## PASSAGE SHOWN

Then, last August, a man with a Libyan accent left a suitcase with $340,000 in cash for Alamoudi outside his hotel room in London, according to the October 2003 indictment of the American Muslim leader. Alamoudi was then arrested upon his return to the United States, the indictment said. The Alamoudi mystery deepened on June 10, when the New York Times and the Wall Street Journal reported that he had told authorities he was part of an alleged plot by Libyan leader Moammar Gadhafi to assassinate Crown Prince Abdullah, the Saudi leader. Now, the U.S. Justice Department is examining whether Alamoudi was conspiring with a London group the Saudi government says is linked to Osama bin Laden.
“Who is Abdurahman Alamoudi? We really don’t know,” one of the concerned government officials said. “So how can we say there is not a problem with his former aide? He [Gill] has access to information about all our vulnerabilities — aviation, ports. He knows what is protected and what is not.”

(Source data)
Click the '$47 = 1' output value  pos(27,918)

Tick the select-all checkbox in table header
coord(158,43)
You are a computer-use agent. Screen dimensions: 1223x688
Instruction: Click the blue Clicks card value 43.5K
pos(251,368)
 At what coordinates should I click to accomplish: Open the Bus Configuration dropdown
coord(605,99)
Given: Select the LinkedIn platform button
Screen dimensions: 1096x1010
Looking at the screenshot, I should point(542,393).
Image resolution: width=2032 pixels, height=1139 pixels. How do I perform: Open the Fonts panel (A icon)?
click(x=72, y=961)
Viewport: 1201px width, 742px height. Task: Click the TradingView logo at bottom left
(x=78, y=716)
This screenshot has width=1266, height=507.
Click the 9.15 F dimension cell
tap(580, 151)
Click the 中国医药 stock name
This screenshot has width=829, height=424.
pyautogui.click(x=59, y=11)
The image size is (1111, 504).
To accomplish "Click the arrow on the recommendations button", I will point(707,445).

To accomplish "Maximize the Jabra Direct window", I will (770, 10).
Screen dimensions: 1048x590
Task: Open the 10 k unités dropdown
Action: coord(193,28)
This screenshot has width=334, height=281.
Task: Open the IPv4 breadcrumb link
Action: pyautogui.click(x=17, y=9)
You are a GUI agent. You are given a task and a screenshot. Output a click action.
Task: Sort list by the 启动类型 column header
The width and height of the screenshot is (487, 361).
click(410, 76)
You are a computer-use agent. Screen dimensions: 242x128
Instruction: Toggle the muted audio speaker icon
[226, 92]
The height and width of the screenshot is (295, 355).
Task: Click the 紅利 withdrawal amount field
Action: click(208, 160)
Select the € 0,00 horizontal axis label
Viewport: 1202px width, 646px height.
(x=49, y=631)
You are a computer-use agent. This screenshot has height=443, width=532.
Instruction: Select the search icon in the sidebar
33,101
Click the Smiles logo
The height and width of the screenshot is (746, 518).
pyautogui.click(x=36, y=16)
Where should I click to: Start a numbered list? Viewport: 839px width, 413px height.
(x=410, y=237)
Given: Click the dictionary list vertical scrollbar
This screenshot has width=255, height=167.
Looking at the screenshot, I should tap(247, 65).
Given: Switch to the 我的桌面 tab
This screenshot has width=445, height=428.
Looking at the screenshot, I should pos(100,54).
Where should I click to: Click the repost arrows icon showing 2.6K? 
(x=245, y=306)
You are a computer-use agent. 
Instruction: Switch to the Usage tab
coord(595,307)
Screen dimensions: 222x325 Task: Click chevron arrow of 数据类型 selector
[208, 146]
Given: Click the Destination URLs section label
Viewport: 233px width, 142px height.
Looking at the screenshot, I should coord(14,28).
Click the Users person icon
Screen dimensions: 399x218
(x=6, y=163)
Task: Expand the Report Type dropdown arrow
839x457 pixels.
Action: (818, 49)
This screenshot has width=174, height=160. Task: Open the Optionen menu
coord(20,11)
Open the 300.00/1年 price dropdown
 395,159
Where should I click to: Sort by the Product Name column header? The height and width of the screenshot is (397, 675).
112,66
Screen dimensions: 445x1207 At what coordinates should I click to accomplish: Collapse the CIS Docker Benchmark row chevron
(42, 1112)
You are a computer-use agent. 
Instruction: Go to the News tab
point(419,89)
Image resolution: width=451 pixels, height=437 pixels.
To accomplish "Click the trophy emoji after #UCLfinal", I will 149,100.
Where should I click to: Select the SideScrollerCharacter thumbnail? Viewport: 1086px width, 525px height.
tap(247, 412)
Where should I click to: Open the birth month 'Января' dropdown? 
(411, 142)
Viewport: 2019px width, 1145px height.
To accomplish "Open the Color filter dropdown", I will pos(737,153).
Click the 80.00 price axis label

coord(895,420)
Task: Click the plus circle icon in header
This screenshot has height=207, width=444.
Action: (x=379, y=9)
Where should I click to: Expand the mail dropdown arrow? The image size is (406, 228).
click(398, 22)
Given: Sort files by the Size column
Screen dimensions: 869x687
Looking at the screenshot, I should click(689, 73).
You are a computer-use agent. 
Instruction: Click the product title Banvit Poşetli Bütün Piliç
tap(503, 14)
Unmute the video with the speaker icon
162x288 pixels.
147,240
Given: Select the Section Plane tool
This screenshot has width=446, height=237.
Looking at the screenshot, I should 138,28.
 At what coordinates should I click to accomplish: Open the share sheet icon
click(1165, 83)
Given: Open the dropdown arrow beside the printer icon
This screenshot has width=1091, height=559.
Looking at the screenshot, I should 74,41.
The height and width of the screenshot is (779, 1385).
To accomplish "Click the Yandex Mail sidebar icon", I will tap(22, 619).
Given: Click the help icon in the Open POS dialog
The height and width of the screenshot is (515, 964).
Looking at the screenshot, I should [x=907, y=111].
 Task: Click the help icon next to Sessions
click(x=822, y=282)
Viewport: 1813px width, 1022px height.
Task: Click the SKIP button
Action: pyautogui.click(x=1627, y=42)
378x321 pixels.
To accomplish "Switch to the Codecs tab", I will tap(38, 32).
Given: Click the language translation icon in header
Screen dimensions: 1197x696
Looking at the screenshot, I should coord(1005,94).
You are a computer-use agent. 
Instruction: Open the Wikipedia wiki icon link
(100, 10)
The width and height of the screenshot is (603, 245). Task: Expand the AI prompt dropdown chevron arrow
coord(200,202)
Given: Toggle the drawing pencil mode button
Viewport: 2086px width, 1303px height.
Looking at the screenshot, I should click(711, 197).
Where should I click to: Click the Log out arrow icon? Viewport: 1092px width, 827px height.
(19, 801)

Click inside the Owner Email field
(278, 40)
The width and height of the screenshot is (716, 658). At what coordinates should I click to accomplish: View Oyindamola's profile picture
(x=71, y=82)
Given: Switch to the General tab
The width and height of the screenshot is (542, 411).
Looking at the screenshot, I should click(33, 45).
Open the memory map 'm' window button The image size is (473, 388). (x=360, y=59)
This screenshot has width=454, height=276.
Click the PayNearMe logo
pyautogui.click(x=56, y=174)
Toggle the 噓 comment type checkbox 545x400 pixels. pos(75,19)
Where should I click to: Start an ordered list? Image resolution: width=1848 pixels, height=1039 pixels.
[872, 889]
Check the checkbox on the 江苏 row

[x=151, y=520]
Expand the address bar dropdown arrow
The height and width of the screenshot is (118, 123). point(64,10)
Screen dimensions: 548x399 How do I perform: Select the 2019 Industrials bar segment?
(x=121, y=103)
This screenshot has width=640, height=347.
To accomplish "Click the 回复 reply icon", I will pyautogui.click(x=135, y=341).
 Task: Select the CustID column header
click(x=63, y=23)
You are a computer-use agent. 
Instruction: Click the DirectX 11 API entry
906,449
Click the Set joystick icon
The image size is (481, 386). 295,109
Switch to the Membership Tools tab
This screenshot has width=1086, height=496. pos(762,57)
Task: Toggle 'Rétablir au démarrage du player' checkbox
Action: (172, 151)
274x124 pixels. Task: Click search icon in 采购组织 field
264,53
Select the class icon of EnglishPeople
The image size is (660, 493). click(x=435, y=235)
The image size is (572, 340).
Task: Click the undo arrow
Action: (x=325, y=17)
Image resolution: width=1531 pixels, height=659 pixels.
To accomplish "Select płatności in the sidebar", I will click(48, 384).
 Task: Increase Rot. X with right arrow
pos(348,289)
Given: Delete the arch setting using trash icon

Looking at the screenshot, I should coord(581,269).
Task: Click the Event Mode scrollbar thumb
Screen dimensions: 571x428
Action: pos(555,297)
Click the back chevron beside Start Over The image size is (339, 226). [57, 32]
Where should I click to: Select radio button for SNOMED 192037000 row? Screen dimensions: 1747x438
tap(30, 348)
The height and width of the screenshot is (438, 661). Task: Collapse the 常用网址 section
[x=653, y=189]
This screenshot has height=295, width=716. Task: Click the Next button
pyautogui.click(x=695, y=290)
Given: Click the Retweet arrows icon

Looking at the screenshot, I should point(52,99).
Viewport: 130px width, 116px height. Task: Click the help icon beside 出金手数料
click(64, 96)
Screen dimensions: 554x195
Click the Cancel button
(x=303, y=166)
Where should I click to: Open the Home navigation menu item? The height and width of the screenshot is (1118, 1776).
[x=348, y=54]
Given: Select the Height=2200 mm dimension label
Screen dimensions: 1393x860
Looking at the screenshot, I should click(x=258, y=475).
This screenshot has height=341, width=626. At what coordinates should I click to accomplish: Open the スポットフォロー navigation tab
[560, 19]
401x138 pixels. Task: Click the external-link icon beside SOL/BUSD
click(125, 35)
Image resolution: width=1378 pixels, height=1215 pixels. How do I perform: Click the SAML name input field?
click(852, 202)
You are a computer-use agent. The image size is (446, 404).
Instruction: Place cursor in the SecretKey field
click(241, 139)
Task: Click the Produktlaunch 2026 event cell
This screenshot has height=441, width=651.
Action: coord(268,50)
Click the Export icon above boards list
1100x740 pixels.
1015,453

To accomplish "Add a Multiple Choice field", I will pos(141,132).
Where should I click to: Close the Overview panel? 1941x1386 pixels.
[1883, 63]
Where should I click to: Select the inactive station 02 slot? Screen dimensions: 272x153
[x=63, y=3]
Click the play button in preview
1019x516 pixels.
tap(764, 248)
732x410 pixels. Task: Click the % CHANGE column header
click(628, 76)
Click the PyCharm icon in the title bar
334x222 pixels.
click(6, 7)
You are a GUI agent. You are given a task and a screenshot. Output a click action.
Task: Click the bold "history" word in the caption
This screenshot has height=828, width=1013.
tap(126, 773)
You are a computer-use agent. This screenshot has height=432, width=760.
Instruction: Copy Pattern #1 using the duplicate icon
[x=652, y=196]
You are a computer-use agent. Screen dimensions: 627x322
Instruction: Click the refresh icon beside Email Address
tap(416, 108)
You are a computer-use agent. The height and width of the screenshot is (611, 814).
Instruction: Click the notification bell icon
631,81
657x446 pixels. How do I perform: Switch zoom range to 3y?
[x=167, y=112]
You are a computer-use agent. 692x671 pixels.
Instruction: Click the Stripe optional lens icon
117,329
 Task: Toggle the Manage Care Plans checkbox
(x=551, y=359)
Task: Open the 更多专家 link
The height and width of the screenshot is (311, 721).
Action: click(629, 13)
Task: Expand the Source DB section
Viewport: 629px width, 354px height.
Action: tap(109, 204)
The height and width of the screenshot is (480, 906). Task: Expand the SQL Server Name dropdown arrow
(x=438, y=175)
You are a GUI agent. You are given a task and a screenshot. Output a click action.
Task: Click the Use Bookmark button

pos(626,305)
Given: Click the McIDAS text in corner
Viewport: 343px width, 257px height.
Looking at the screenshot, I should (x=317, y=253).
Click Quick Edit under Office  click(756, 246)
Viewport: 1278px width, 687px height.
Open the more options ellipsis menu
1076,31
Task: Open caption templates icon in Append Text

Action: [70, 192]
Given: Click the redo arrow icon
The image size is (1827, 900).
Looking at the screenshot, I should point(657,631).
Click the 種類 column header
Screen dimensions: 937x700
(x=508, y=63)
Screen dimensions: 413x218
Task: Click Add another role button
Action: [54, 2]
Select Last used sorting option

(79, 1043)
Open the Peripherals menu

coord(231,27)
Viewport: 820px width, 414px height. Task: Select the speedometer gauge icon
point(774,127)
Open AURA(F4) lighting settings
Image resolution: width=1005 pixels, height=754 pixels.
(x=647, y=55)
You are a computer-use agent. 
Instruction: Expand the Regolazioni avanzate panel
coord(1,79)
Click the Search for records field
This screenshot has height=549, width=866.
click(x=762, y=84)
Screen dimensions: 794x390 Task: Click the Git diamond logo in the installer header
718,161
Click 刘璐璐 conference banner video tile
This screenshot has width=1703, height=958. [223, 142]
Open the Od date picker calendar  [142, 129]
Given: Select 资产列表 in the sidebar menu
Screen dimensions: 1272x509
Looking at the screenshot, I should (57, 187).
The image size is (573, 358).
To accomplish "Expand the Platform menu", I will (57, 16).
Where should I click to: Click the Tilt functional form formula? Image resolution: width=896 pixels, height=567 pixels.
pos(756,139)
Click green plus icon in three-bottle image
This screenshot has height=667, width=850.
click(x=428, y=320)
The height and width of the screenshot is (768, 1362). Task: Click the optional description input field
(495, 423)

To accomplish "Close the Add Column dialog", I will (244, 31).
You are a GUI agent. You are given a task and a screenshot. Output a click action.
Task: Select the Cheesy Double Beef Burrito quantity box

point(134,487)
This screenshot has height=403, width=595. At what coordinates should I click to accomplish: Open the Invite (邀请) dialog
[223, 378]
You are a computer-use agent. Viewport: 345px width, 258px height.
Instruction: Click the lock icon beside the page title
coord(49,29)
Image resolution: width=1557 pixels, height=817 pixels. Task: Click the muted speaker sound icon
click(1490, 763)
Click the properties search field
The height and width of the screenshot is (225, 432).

## PARTS OF THE EXERCISE
A) In the passage on Alamoudi, why does the quoted government official regard Gill as a possible problem? Answer in one to three sentences.
B) Carry on the passage on the Alamoudi investigation, starting after its final sentence.

## ANSWERS TO THE TASKS
A) The official says the government does not really know who Abdurahman Alamoudi is, so it cannot say there is no problem with his former aide. Gill also has access to information about all the country's vulnerabilities, such as aviation and ports, and knows what is protected and what is not.

B)
The Homeland Security spokeswoman, Petrovich, declined to discuss these issues. Instead, she released this statement: “Prior to Faisal Gill’s employment with the department, the [internal] Office of Security went to great lengths to investigate his background and ensure there were no potential conflicts or inappropriate activities in relation to Mr. Gill. Following a thorough investigation, we found that Mr. Gill exceeded all requirements set forth by the department’s Office of Security for access to classified information, as prescribed by the intelligence community, that allows him to conduct his day-to-day duties for the department.”
Yet some officials remain concerned that Gill apparently enjoys the political protection of Norquist, the architect of the 1994 Republican election sweep that brought Georgia Republican Newt Gingrich to power as House speaker. Norquist speaks of “crushing” his political opponents and dismisses those who don’t agree with his anti-tax, anti-government agenda as “Bolsheviks.” His power derives from a formidable coalition of evangelical, business and other conservative groups that he controls to push favored GOP issues, as well as from his close relationship with White House political chief Karl Rove.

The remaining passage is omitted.